Kandalaksha had proved no exception.
Seen up close, much of the Russian air base had resembled a ghost town.
Trees killed by the harsh arctic weather had fallen across the rusting perimeter fence — tearing gaps that were left unrepaired. Few of the guard towers were manned. Fewer than half of the 125th Air Division’s one hundred and twenty Su24 Fencer fighter-bombers were combat-ready. Many of the aircraft shelters, maintenance hangars, headquarters buildings, and barracks were boarded up, or stood abandoned, with doors and windows gaping open and empty. Grass grew wild through cracked sidewalks and concrete runways.
It was an environment that invited corruption.
Avery grimaced.
After spending three years in Russia as the leader of a treaty compliance team for the U.S. government’s On-Site Inspection Agency, the O.S.I.A, he’d thought he’d run across every form of graft and crime imaginable. He’d met officers who stole their men’s paychecks and others who sold their units’ arms and equipment.
He’d found bordellos, gambling clubs, and bars being run out of barracks, armories, and headquarters buildings.
But Avery had never stumbled into anything remotely as dangerous as what he feared was going on at Kandalaksha. And he’d seen a lot of danger in his time.
Before joining O.S.I.A four years before, he’d served in the U.S. Army’s Special Forces, first as a demolitions man and then as a “special weapons” expert. Very few people meeting him for the first time would have believed that.
The tall, lanky ex-soldier knew his open, round face, thinning brown hair, and thick glasses made him look more like a mildmannered professor than a former Green Beret. Others were often surprised at the intensity that lurked behind the soft cadences that were all that was left of his boyhood Alabama drawl.
Avery loosened his seat belt and leaned back, pondering his next move.
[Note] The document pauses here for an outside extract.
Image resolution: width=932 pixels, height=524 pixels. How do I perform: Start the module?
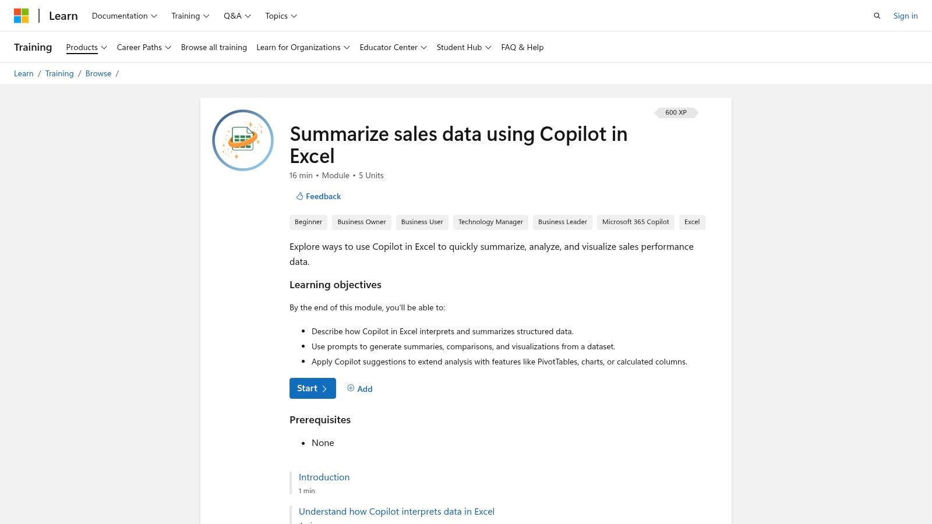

Should he brief the rest of his team now? He dismissed that notion as quickly as it arose. There was no way he could inform the other Americans without telling their Russian counterparts — and they were still on a Russian plane over Russian territory. There were still too many unanswered questions to take that chance.
He risked a quick look across the aisle at his own opposite number, Colonel Anatoly Gasparov. The squat, jowly Russian had his head back and his eyes closed — to all appearances dead to the world.
Every American arms inspector had an assigned Russian counterpart who accompanied him from Moscow. Gasparov had evidently finagled the assignment because it let him travel frequently. Rumor said the Russian colonel had shady contacts on bases all across the former Soviet Union. There were stories that he made tidy profits as a deal-maker in the black market buying and selling everything from Western cigarettes to Russianmade small arms and air-to-air missiles.
Some said he had contacts inside the Mafiya, the loose slang term covering Russia’s powerful organized crime syndicates.
Avery believed those rumors. Especially now.
He’d noticed Gasparov’s apparent chumminess with the commander of the 125th Air Division, Colonel General Feodor Serov, during both the welcoming dinner the night before and the inspection today. That could just be part and parcel of his counterpart’s usual brownnosing. Or it might be an indication that the two men were deeply involved in some shady business together.
Either way it made no sense to alert Gasparov to his findings.
Avery turned again to the window, trying to trace their course southward across the sunlit sea. Every kilometer the An-32 flew put them that much further out of any enemy’s reach.
He felt suddenly weary, wrapped in a haze of utter mental and physical exhaustion. The stresses and strains of the long day were finally taking their toll. Lulled by the unvarying roar of the plane’s engines, he felt himself starting to drift off. His eyes closed … Avery sat bolt upright. Something was wrong. He rubbed the sleep out of his eyes and checked his watch. He’d been asleep for less than half an hour. But what had startled him awake?
The sound came again. The steady, comforting drone of the An-3”-s starboard engine faltered, roared back to full power for a split second, and then died. The plane sagged to the right, drifting downward.
“Christ.” Avery yanked his safety belt tighter.
Seconds later, the portside engine revved higher and the An32 leveled out again, then banked gently to the left.
A calm voice crackled over the passenger compartment PA system. “This is Major Kirichenko, your pilot. I regret to inform you that we have a slight problem. Our starboard engine has failed. But there is no danger. I repeat, there is no danger. We can easily maintain flying speed with the remaining engine at full power.”
Kirichenko paused, muttered something inaudible to his copilot, and then continued. “However, as a precaution, we are diverting to an emergency field at Medvezhyegorsk. We should be on the ground in approximately fifteen or twenty minutes.”